The last step fails with the same error as above:

using supplied model matrix
Error in checkFullRank(full) :
the model matrix is not full rank, so the model cannot be fit as specified.
One or more variables or interaction terms in the design formula are linear
combinations of the others and must be removed.

vignette('DESeq2')


But if I eliminate cov1 and cov2 from the design matrix it runs fine.
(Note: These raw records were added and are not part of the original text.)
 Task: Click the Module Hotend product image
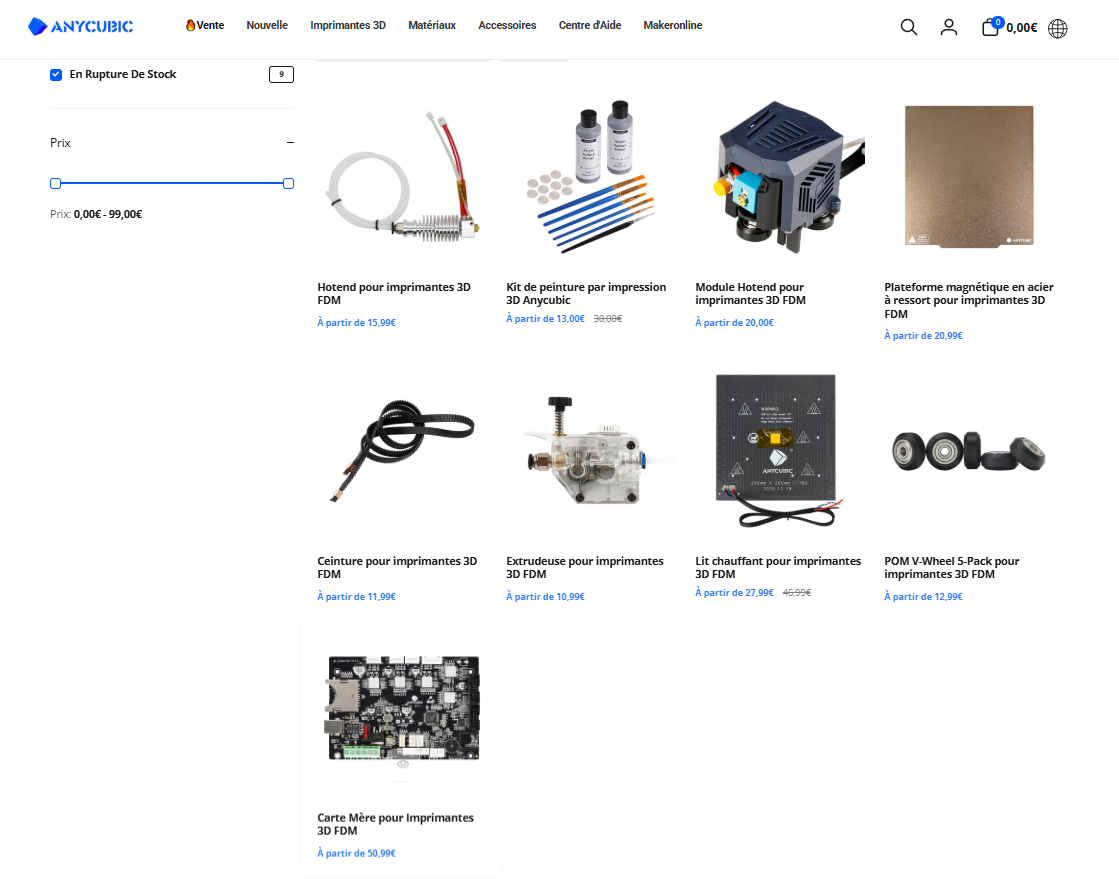coord(779,177)
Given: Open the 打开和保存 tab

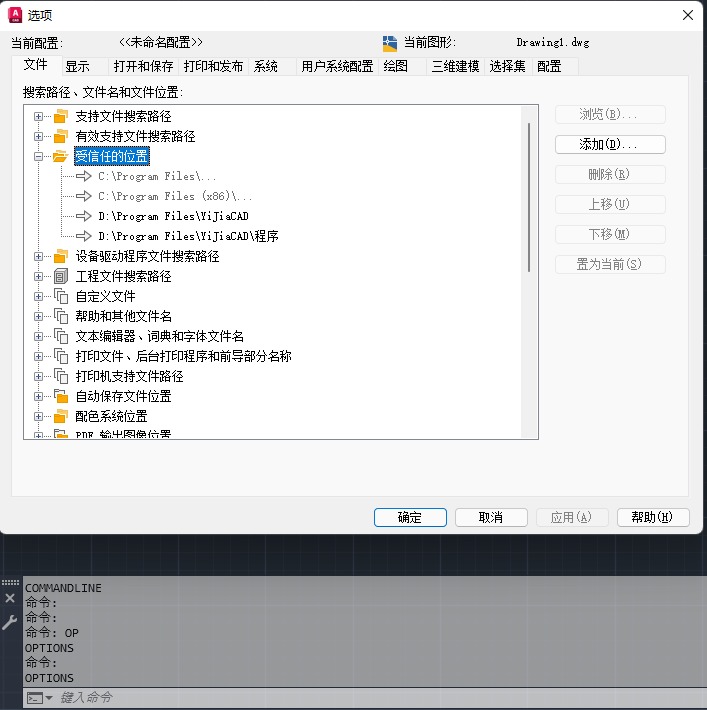Looking at the screenshot, I should coord(143,66).
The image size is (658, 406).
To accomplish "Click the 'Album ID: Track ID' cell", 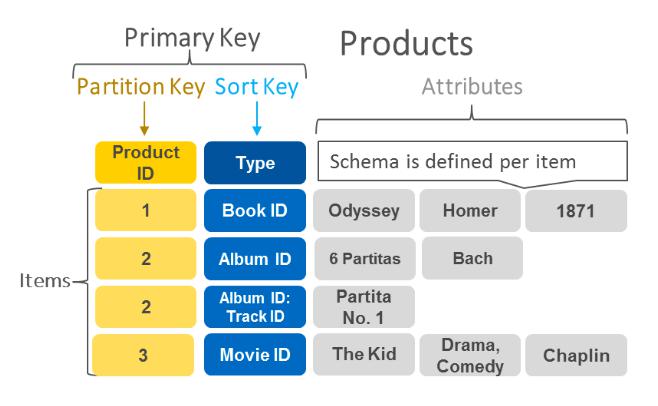I will click(x=255, y=307).
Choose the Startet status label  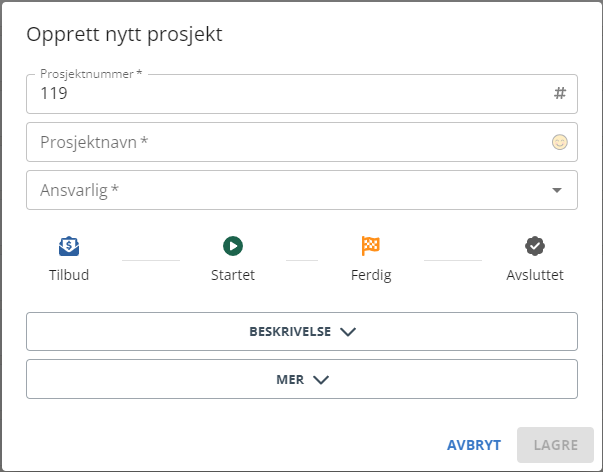tap(233, 275)
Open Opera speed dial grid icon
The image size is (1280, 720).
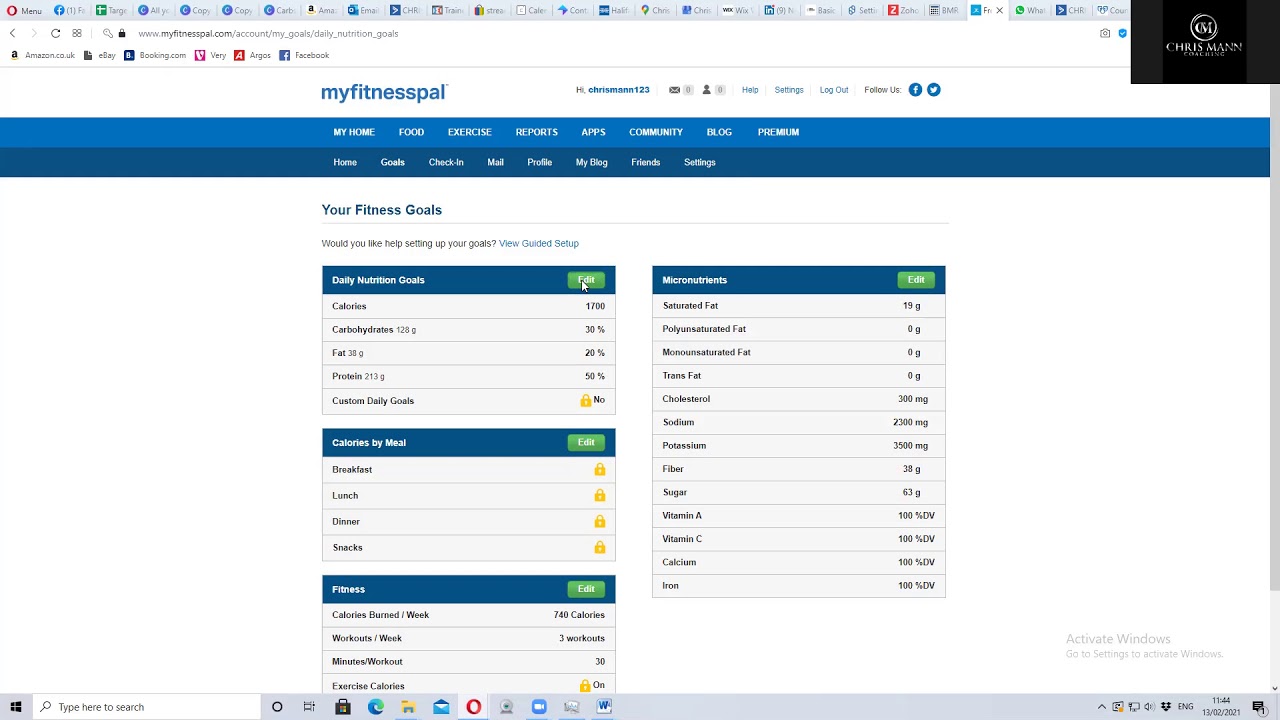click(x=77, y=33)
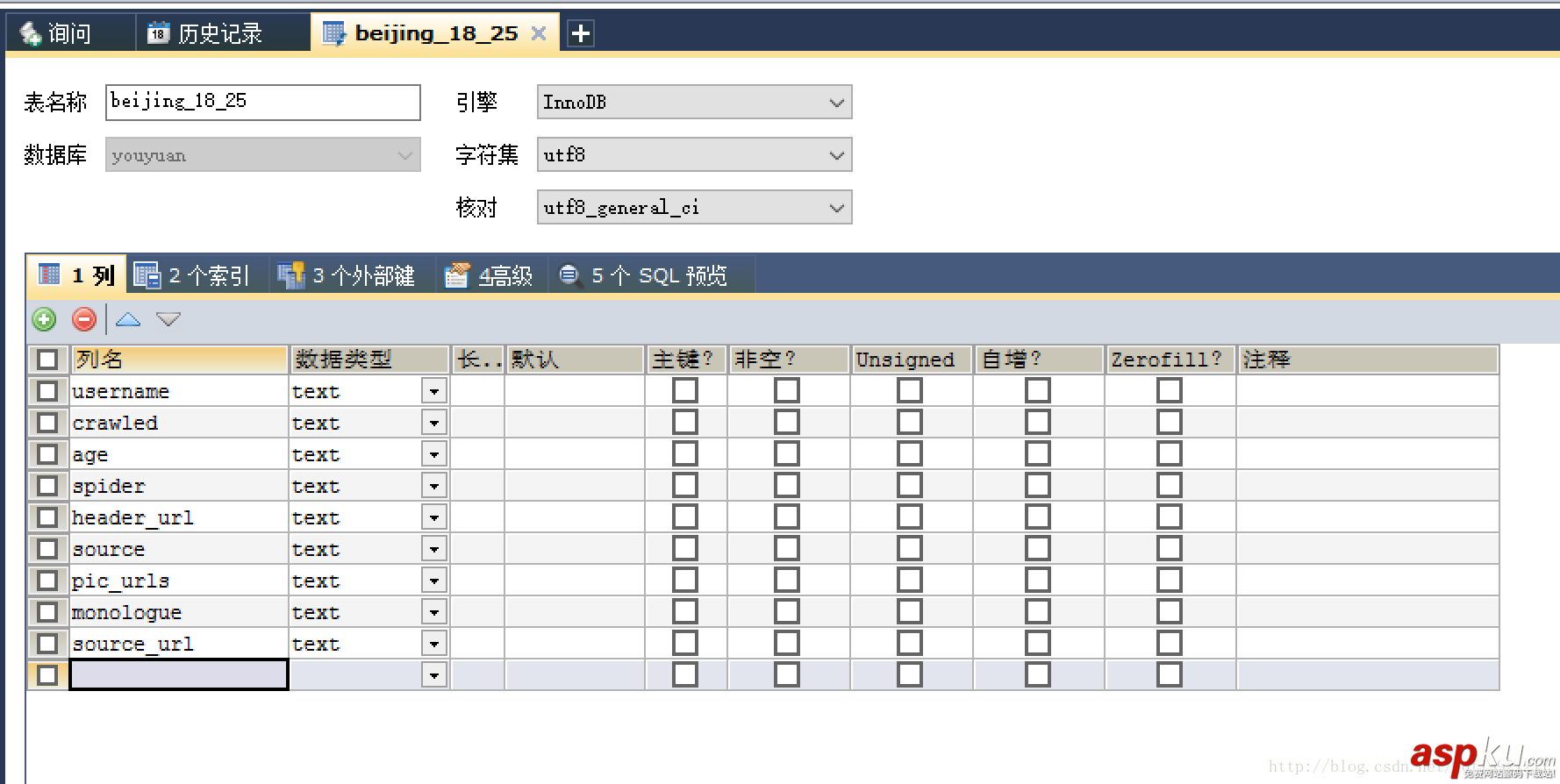Click the move column up arrow
1560x784 pixels.
point(128,319)
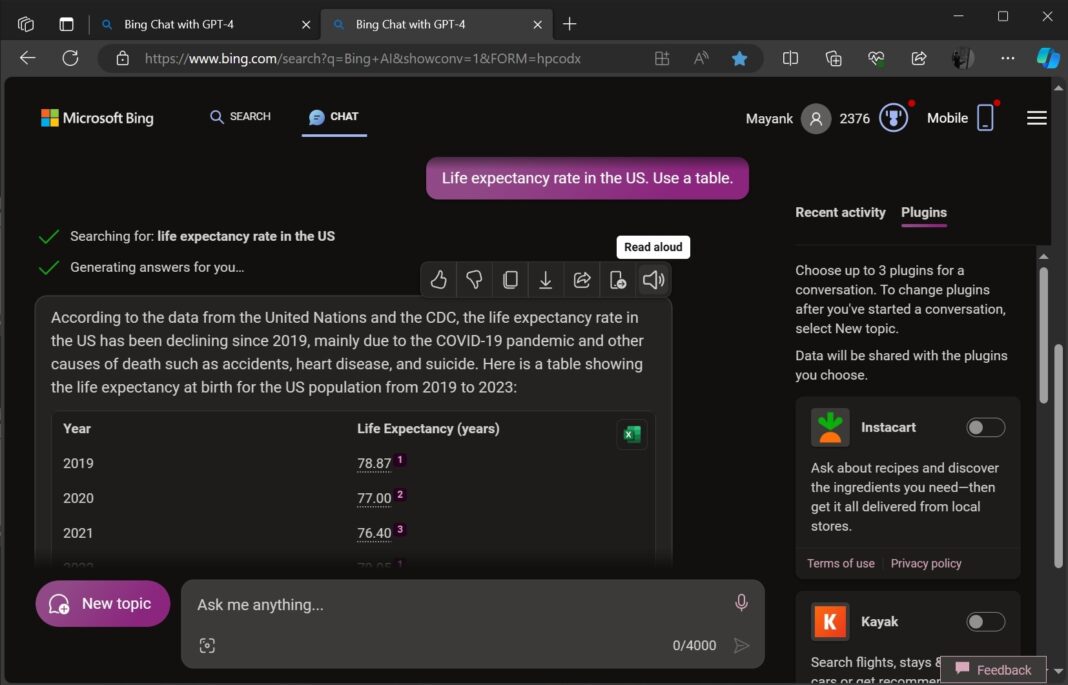The height and width of the screenshot is (685, 1068).
Task: Open the Bing hamburger menu
Action: (1037, 117)
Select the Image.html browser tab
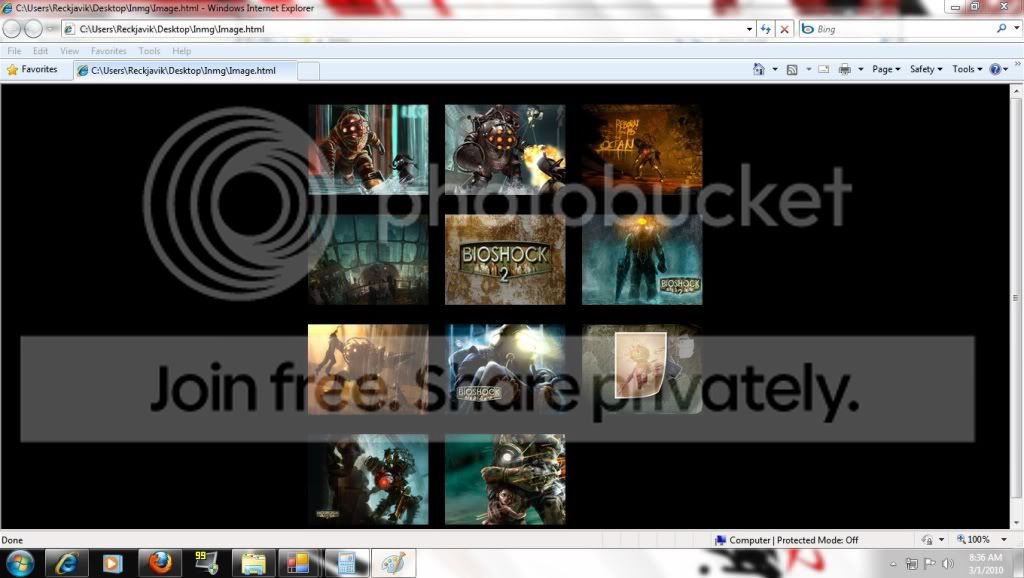1024x578 pixels. point(185,71)
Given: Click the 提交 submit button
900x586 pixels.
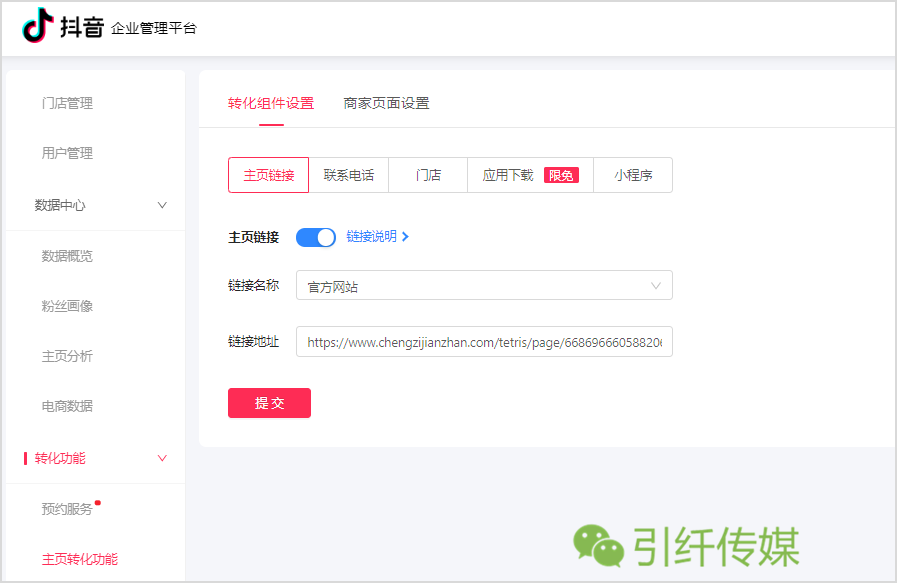Looking at the screenshot, I should click(x=270, y=404).
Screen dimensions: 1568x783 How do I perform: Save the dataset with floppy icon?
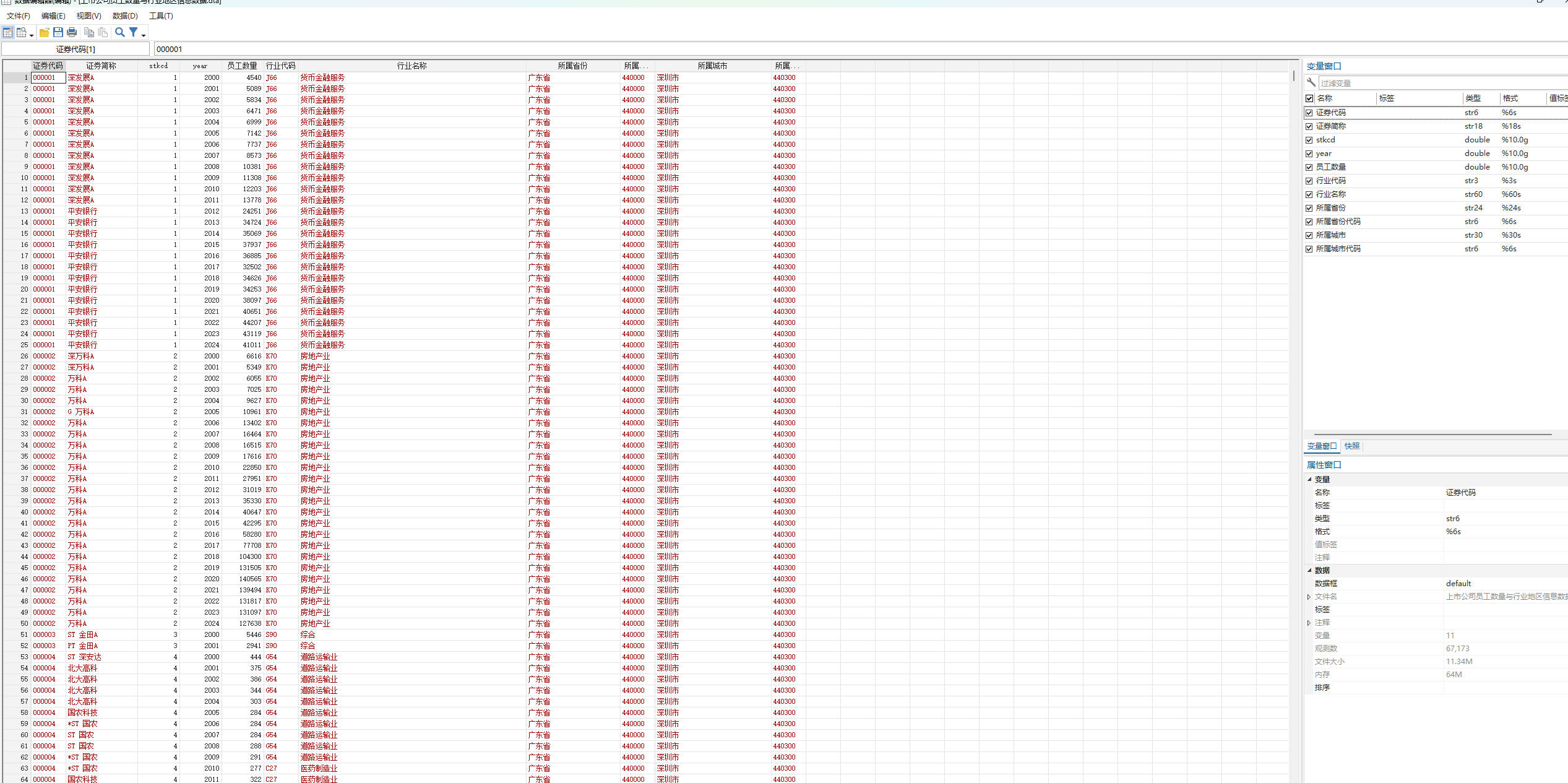(58, 32)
But it's not clear to me how ti fix this covariates issue if I still wanted to account for them.

My higher level question is whether modeling the response as the difference in number of reads between the left and right hemispheres (L-R) per each animal wouldn't simplify this problem.

In that case the design would only be: cov1 + cov2 + time_point.

I guess it's probably not straight forward for the obvious reason that I'll have negative integers due to my subtraction, so I guess my question is what are my options? And in addition, if I have to either give up cov1 and cov2 or 'animal_id`, what would conceptually be a better choice?

DESeq2 paired design • 278 views
0
Entering edit mode
@mikelove
Last seen 20 hours ago
United States

For guidance on statistical design and interpreting coefficients, I recommend to work with a local statistician or someone familiar with linear models in R. I unfortunately only have sufficient time to answer software related questions on the support site.